**Data to examine:**
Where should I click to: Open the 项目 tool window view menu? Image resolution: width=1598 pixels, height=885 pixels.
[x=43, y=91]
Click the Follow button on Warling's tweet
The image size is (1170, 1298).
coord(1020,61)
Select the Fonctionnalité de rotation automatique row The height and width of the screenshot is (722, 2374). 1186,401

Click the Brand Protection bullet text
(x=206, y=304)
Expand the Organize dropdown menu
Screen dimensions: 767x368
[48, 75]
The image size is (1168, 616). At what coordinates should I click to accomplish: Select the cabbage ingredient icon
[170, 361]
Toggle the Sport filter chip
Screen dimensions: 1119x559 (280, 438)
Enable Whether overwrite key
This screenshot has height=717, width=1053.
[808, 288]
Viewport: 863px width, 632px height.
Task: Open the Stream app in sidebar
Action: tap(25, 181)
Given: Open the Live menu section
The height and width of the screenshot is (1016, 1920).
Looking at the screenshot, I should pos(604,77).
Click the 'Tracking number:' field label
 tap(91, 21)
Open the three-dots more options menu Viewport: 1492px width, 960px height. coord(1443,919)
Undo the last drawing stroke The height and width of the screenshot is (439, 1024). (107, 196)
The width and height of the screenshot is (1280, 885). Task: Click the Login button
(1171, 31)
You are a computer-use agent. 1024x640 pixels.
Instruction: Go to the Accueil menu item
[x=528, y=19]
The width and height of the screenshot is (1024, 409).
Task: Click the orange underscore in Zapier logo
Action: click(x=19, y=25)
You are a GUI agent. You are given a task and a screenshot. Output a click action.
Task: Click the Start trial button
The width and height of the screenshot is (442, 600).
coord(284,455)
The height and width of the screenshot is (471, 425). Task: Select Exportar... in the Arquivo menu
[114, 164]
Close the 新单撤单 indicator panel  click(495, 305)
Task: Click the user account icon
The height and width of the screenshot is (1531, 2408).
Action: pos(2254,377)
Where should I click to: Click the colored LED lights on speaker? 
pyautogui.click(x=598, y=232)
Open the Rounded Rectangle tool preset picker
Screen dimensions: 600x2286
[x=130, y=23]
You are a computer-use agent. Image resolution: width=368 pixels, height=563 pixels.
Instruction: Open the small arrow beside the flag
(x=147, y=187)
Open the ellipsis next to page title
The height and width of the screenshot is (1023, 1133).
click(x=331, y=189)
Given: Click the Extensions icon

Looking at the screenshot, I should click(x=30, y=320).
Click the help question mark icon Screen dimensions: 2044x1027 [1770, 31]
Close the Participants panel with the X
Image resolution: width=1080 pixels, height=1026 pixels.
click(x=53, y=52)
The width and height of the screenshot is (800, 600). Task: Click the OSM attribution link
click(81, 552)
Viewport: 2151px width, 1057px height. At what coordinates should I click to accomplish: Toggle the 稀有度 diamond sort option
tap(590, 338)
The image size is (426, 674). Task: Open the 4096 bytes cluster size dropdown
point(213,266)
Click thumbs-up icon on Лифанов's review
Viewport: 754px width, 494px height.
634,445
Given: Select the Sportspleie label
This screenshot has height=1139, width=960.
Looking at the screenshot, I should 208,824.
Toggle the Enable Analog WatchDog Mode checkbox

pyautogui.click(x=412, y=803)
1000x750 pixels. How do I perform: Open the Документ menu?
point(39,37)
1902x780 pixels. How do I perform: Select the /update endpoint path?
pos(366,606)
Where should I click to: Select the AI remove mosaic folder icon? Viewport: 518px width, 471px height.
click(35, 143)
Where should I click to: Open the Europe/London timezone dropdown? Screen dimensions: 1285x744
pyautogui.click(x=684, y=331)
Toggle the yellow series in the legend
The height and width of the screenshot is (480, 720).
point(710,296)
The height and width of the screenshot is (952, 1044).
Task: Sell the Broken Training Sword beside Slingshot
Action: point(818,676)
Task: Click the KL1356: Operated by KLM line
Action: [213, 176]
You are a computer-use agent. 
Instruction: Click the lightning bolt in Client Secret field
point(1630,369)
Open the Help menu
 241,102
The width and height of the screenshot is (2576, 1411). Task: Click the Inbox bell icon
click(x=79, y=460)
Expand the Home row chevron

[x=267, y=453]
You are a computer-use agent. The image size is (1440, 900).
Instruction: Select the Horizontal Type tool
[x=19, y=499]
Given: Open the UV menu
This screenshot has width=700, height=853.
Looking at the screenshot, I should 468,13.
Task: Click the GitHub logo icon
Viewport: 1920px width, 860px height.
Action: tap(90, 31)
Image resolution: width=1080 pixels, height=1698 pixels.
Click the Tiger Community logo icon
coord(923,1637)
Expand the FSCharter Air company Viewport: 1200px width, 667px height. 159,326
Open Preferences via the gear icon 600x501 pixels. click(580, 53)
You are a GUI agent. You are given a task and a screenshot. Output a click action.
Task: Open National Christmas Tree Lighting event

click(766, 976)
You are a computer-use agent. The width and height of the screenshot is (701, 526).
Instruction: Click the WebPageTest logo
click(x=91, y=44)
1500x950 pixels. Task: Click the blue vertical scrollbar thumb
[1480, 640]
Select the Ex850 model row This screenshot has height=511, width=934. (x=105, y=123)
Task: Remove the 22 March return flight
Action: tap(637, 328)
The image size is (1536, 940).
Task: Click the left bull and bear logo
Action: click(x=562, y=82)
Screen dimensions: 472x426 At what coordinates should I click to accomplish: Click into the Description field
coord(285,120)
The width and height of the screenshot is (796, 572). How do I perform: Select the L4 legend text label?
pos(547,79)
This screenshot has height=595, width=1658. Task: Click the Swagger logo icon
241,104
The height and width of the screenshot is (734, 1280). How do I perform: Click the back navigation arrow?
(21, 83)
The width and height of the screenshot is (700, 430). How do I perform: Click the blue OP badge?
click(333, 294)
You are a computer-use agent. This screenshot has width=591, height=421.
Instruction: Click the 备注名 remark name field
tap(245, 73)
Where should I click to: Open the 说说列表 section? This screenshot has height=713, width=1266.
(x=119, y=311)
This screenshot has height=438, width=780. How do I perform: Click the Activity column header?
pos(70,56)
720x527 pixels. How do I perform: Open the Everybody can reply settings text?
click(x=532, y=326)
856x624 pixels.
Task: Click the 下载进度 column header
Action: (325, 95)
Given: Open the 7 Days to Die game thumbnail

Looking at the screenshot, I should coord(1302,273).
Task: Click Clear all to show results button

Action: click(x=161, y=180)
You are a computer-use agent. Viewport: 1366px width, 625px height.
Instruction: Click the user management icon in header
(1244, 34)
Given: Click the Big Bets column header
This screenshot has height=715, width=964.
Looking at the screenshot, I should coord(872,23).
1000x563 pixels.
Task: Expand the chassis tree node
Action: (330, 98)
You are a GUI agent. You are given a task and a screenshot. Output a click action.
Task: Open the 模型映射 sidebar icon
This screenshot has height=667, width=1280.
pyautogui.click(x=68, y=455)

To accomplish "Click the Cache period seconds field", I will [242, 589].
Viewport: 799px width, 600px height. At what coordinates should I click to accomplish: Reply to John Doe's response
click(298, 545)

**Task brief:** Each line above that contains the word "computer" must be copied.

**Response to the task:**
You are a computer-use agent. 1024x640 pixels.
You are a computer-use agent. Image resolution: width=368 pixels, height=563 pixels.
You are a computer-use agent. 
You are a computer-use agent. The image size is (1440, 900).
You are a computer-use agent. The width and height of the screenshot is (701, 526).
You are a computer-use agent. This screenshot has width=591, height=421.
You are a computer-use agent. Viewport: 1366px width, 625px height.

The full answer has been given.